The Insider cited anonymous former Afghan intelligence (NDS) officials as saying that the years-long GRU-Taliban program paid an average of $200,000 per killed U.S. or coalition soldier, with smaller payments for killed Afghan troops.
Russia’s total payout to the Taliban through the operation totaled approximately $30 million, one former NDS official estimated.
The outlet linked the operation to GRU Unit 29155, which has reportedly been behind numerous poisonings, bombings and other covert destabilization efforts in the West.

Unit 29155 reportedly recruited at least three networks of Afghan nationals to act as intermediaries between it and illegal armed groups in Afghanistan.
The program was said to have started from at least 2015 and “kicked into high gear” around 2016, when Donald Trump was elected to his first term as president.
Following the 2020 New York Times report, Democrats pointed to the reports as evidence that then-President Trump was failing to stand up to Russia.
But apart from the issue being brought up during a January 2021 call between Presidents Joe Biden and Vladimir Putin, the U.S. did not take specific action against Russia over the reported operation.
Six former CIA officers who have analyzed the intelligence on the GRU’s Afghan operations told The Insider that the findings “complement and amplify what has been the conventional wisdom of the U.S. intelligence community over the past four years — a conventional wisdom that has often been undermined or occluded by politicized agendas.” 
“There are many instances when we got punched in the face and were told to do nothing about it for fear of escalation,” one former CIA officer told the outlet. “This was one.”
The U.S. completed its withdrawal from Afghanistan in 2021 in a chaotic pull-out that drew derision from Russia.
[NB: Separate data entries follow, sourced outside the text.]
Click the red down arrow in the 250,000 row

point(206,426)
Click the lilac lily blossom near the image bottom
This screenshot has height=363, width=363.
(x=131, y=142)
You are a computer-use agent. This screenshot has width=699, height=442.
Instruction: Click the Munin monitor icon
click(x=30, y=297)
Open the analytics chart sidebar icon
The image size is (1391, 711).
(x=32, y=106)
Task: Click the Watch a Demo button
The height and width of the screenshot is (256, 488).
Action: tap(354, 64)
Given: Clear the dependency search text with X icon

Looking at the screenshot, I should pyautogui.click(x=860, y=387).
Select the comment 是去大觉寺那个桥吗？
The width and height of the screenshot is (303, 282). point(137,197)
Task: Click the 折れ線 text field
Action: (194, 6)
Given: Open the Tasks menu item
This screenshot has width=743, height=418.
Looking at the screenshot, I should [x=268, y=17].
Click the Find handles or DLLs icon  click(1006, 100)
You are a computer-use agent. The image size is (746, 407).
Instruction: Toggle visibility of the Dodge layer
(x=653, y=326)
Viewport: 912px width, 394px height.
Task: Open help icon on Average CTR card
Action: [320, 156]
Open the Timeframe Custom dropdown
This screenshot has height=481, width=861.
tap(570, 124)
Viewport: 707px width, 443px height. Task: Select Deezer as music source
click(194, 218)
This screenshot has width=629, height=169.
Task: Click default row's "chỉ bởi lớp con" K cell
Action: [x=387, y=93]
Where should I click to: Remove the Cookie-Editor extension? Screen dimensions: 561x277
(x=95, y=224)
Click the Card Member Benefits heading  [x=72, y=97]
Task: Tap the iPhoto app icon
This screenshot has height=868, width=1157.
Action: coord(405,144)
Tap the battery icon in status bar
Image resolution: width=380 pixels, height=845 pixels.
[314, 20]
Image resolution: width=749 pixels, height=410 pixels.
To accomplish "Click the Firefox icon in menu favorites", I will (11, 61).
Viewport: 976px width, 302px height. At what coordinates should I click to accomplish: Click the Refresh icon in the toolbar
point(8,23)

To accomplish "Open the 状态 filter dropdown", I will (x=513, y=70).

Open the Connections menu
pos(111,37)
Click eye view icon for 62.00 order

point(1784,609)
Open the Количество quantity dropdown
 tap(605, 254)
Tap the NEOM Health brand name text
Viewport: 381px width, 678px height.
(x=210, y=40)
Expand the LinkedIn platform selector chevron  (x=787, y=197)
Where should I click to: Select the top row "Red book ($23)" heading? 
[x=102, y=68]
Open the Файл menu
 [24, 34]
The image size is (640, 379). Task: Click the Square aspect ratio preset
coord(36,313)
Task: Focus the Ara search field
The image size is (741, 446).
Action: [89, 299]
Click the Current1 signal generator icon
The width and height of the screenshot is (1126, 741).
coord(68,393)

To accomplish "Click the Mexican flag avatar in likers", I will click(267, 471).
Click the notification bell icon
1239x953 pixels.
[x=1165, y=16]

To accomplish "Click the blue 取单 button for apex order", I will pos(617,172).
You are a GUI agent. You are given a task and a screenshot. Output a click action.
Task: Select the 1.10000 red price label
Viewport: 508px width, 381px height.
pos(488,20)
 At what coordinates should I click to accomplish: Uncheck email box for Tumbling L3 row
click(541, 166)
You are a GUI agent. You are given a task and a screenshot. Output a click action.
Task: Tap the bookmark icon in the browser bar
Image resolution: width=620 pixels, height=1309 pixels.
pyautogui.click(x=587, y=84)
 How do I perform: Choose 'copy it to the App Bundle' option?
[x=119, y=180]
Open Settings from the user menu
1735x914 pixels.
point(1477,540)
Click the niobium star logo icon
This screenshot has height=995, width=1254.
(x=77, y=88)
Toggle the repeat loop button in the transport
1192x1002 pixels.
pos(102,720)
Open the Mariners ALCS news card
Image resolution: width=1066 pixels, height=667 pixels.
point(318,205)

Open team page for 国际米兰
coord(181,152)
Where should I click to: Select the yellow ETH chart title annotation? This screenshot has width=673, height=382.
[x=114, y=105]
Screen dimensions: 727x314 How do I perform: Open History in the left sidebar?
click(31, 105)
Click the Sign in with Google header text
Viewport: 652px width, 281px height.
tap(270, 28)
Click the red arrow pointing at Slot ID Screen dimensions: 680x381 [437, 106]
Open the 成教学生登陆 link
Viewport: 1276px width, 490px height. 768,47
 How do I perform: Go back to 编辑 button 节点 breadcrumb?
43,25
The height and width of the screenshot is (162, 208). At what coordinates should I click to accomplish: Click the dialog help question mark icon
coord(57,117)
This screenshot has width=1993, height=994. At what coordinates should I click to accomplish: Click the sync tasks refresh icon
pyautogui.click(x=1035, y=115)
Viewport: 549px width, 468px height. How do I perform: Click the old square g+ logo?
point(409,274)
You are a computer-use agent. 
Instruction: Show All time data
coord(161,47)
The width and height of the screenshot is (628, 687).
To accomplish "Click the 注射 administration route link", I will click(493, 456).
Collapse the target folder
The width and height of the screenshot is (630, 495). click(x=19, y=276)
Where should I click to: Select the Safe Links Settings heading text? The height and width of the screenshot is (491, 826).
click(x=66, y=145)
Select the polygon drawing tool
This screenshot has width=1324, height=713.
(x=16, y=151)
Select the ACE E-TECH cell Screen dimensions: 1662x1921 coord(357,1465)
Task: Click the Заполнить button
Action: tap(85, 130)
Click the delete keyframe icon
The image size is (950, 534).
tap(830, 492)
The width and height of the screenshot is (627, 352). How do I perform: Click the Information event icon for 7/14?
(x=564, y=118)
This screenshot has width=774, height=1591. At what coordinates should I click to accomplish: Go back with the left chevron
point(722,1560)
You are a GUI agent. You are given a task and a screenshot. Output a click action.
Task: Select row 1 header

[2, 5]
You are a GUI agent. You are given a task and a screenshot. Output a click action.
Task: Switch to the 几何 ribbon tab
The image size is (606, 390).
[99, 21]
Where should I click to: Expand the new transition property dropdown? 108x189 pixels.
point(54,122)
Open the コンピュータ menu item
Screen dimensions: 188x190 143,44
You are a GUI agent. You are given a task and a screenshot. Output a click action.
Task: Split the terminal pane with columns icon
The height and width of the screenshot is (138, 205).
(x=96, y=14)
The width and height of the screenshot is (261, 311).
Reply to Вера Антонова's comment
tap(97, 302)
The Taliban swept to power soon after Afghanistan’s U.S.-backed government collapsed.
Moscow has since strengthened its partnership with the Taliban despite the group’s status as a banned terrorist organization in Russia.
The Insider claimed that the GRU officer in charge of the GRU-Taliban program continues to act as a “critical backchannel interlocutor” negotiating intelligence and military cooperation between Moscow and Kabul.
A number of other operatives involved in the operation were granted Russian passports and identities following the U.S. withdrawal from Afghanistan. The Insider’s investigative partner Der Spiegel found that some stayed in Russia, while others settled in India and even western Europe.